__OVERGENOMEN TEKST__.
De artsen weten ook totaal niet hoelang dit nog gaat duren. Ze doen geen enkele uitspraak over een eventuele periode. Het kan morgen over zijn, maar eventueel ook maanden of zelfs nog jaren gaan duren voor het beter wordt. Dat is ook erg onzeker!
Ik doe er zelf alles aan. Ik neem ijsbaden, en werk aan mijn ademhaling. Dit werkt best goed moet ik zeggen. Mijn concentratie is alweer stukken beter. Mijn conditie is ook weer steeds beter en nu na ruim 4 maanden fiets ik weer regelmatig.
De blikseminslag heeft mijn lichaam binnen een halve seconde (inslag duurde 558ms) zeer waarschijnlijk maar liefst met ruim 4 of 5 graden opgewarmd door de energie die vrij kwam over de grond, immers na drie kwartier was mijn temperatuur nog ruim 40 graden! Dit is belachelijk veel energie en meestal overlijd je ter plaatse door hyperthermie. De bomen die de meeste stroom/spanning de grond inwerkte hebben mijn leven daar waarschijnlijk gered. Op een open veld bij één boom was ik zeker overleden zei een weerkundige hierover. Dan slaat er veel meer spanning en stroom over de grond heen, vandaar dus niet schuilen onder een boom!
Overigens bij mij was het de eerste de beste ontlading, er was daarvoor nog geen onweer door mij gehoord. Anders schuil je uiteraard niet bij bomen.
Het verhaal blijft voor mij persoonlijk zo bizar, je denkt dat kan niet.. Het kan dus wél!

__AANGELEVERDE VERMELDINGEN__.
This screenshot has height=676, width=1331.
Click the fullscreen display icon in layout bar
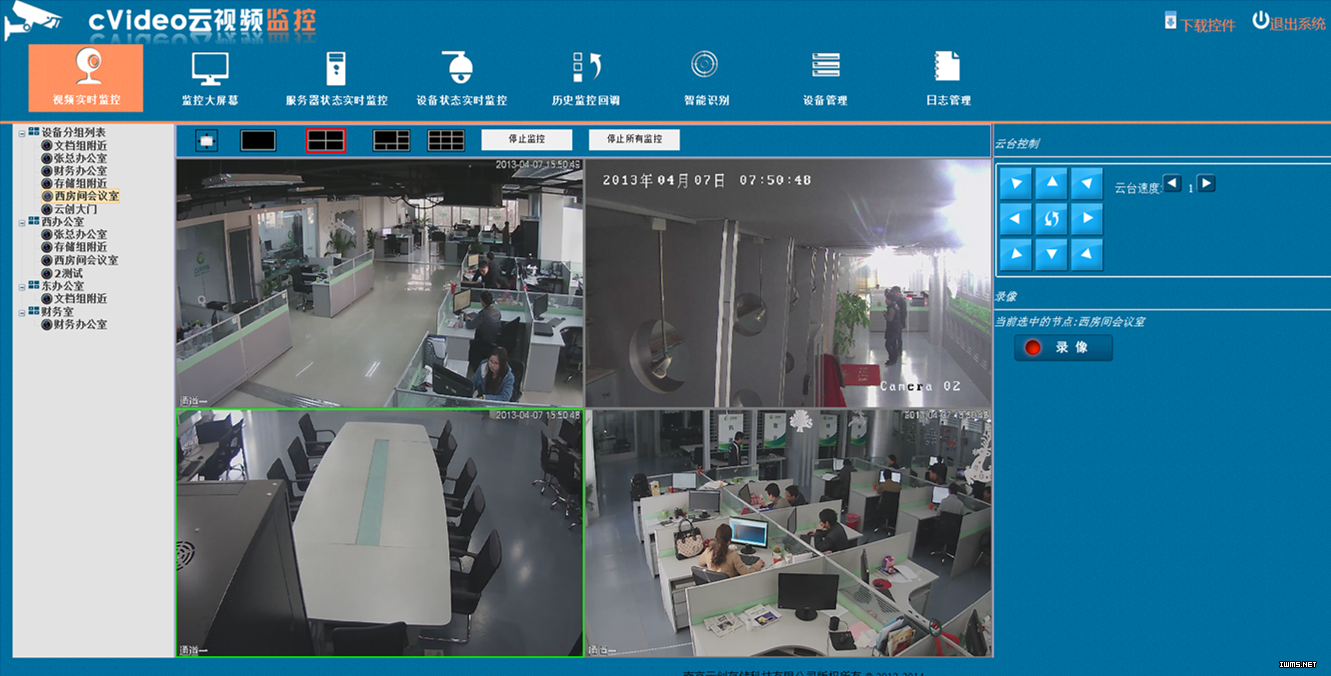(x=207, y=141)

--

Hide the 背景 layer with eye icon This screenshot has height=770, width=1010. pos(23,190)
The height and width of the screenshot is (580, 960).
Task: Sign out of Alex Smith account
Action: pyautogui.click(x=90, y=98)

* * *

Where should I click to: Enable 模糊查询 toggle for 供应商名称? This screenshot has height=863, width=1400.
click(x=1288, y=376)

__STUDIEVRAGEN__.
• 1. Hoe hoog was de temperatuur van de schrijver drie kwartier na de inslag, volgens de tekst over de blikseminslag?
• 2. Druk uit de tekst over de blikseminslag het stuk af vanaf "De blikseminslag heeft" tot en met "niet bij bomen.".
• 3. Vervolg de tekst over de blikseminslag na de laatste zin.
De vermeldingen hebben niets te maken met de tekst over de blikseminslag.

__ANTWOORDEN OEFENINGEN__.
• 1. Ruim 40 graden.

• 2.
De blikseminslag heeft mijn lichaam binnen een halve seconde (inslag duurde 558ms) zeer waarschijnlijk maar liefst met ruim 4 of 5 graden opgewarmd door de energie die vrij kwam over de grond, immers na drie kwartier was mijn temperatuur nog ruim 40 graden! Dit is belachelijk veel energie en meestal overlijd je ter plaatse door hyperthermie. De bomen die de meeste stroom/spanning de grond inwerkte hebben mijn leven daar waarschijnlijk gered. Op een open veld bij één boom was ik zeker overleden zei een weerkundige hierover. Dan slaat er veel meer spanning en stroom over de grond heen, vandaar dus niet schuilen onder een boom!
Overigens bij mij was het de eerste de beste ontlading, er was daarvoor nog geen onweer door mij gehoord. Anders schuil je uiteraard niet bij bomen.

• 3.
Helaas ben ik nu nog regelmatig ziek thuis en probeer tóch wanneer het gaat zoveel mogelijk mijn dagelijkse ritme op te pakken. Op mijn werk heb ik er duidelijk over gecommuniceerd met betrokkenen van PZ en de verzuimconsulent. Voor zover gaat dit nu best goed, zolang je maar duidelijk aangeeft hoe het gaat.
Het is echter wel zo dat naarmate de tijd verder doortikt het inderdaad gevoelsmatig wel steeds lastiger wordt om het geloof over je gezondheidssituatie geloofwaardig te houden. Dat is zeker wel een punt. Dit kan zeker misgaan!
Daarom is het bijzonder goed dat dit artikel deze problemen aanduidt en er dus ook goed aandacht aangeeft. Dat is zeker heel erg belangrijk!
Mijn dank daarvoor aan u!
Vriendelijke groeten,
Peter van Beusekom
Peter van der Maarel is voormalig testingenieur bij de toenmalige Nederlandse Kabelfabriek (NKF) en reageert op de casus van de 40-jarige secretaresse. Hij legt uit wat er technisch gezien waarschijnlijk is gebeurd.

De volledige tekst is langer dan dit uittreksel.